Remarquons tout d’abord
que cette phrase, insoutenable si elle est dite à la deuxième personne, est ici
prononcée par saint Paul en son nom propre, pour lui-même, à la première personne :
« je complète… en ma chair ». Saint Paul ne veut pas
énoncer ici une vérité générale que tous les chrétiens devraient vivre ;
il dit quelque chose qui le concerne, au plus intime de lui-même. Paul est
confronté à des épreuves terribles, des angoisses, des persécutions. Et il voit
bien que devant ces faits, qui s’imposent à lui, dont il n’est pas maître, il y
a néanmoins quelque chose qui dépend de lui : veut-il être heureux, ou
préfère-t-il se laisser aller au découragement ?
« Je me réjouis de ce que
je souffre » : trouver du plaisir dans la douleur, on le sait, relève
d’une pathologie mentale, d’une perversion, indigne de la foi chrétienne.
S’agit-il de cela ? Non, assurément. Paul ne recherche pas la souffrance
en vue d’une jouissance morbide. D’ailleurs, ce n’est pas de ce qu’il souffre
que Paul se réjouit ; il faut lire jusqu’au bout : « je trouve la joie dans les souffrances que
je supporte pour vous ». Tout
est dans le « pour vous », « en votre faveur » : c’est
là que se trouve la joie de Paul. Car peu lui importe qu’il soit dans le
confort ou dans la détresse, pourvu qu’il y soit « pour » les
chrétiens. La joie de Paul ne vient pas de sa situation aisée ou
détestable ; elle vient de son offrande. Et cette joie, aucune souffrance,
aucune satisfaction, aucune pauvreté, aucune richesse ne pourrait la lui ravir.
La suite du texte est très difficile. La traduction liturgique
dit : « ce qu’il reste à souffrir des épreuves du Christ, je
l’accomplis » et les commentateurs, gênés, expliquent que, bien évidemment,
il ne manque rien à la Passion du Christ ; dès lors, on ne comprend plus
très bien. La tournure paulinienne est ambiguë, mais on peut illustrer ce mot grec :
« ce qui manque », à partir de son usage chez saint Luc dans le récit
de l’obole de la veuve. Jésus dit de cette femme plus que généreuse :
« Car tous ceux-là ont mis de leur superflu dans les offrandes, mais elle,
de ce qui manque, elle a mis tout ce
qu’elle avait pour vivre » (Lc 21, 4). Le manque désigne l’indigence
complète de cette veuve sans ressources, et qui donne pourtant ; il
désigne le dénuement, la déréliction de Jésus trahi par Judas, renié par Pierre,
abandonné par les Apôtres, condamné par ses frères de religion, haï de tous les
hommes, et qui livre son corps, verse son sang pour la salut du monde. Avec
audace, saint Paul désigne également comme « ce qui manque » la
condition extrêmement précaire qui est celle de l’évangélisateur. C’est comme
s’il disait : « j’accomplis cet anéantissement, cette dépossession que
furent les douleurs du Christ ; j’endure moi aussi la même privation de
tout dont Jésus a fait l’expérience ».
┄┄┄┄┄┄
CONSIGNE 1:
Dites si chacun des énoncés suivants concorde avec l'extrait ci-dessus et répondez par oui ou non en citant les mots décisifs. (a) Paul se réjouit du fait même qu'il souffre. (b) La phrase commentée est prononcée par Paul à la première personne. (c) Pour éclairer le mot « ce qui manque », l'auteur s'appuie sur un récit de saint Luc.
CONSIGNE 2:
Répondez aux questions suivantes d'après l'extrait ci-dessus.
(a) D'où vient la joie de Paul ?
(b) Quelle référence biblique accompagne la parole de Jésus sur la veuve ?
(c) À quoi Paul est-il confronté, selon l'extrait ?
CONSIGNE 3:
D'après l'extrait ci-dessus, pourquoi ni la souffrance ni la richesse ne pourraient-elles ravir à Paul sa joie ? Répondez en une à trois phrases.

DONNÉES FOURNIES:
┄┄┄┄┄┄
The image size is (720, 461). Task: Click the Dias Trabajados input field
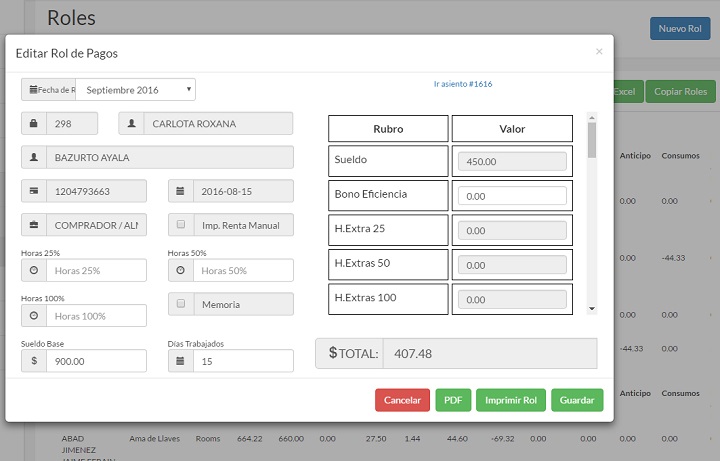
┄┄┄┄┄┄
RÉPONSE ATTENDUE 1:
(a) Non : « ce n’est pas de ce qu’il souffre que Paul se réjouit »
(b) Oui : « prononcée par saint Paul en son nom propre, pour lui-même, à la première personne »
(c) Oui : « à partir de son usage chez saint Luc dans le récit de l’obole de la veuve »

RÉPONSE ATTENDUE 2:
(a) De son offrande.
(b) Lc 21, 4.
(c) À des épreuves terribles, des angoisses et des persécutions.

RÉPONSE ATTENDUE 3:
La joie de Paul ne vient pas de sa situation, qu'elle soit aisée ou détestable, mais de son offrande. Peu lui importe d'être dans le confort ou dans la détresse, pourvu qu'il y soit « pour » les chrétiens.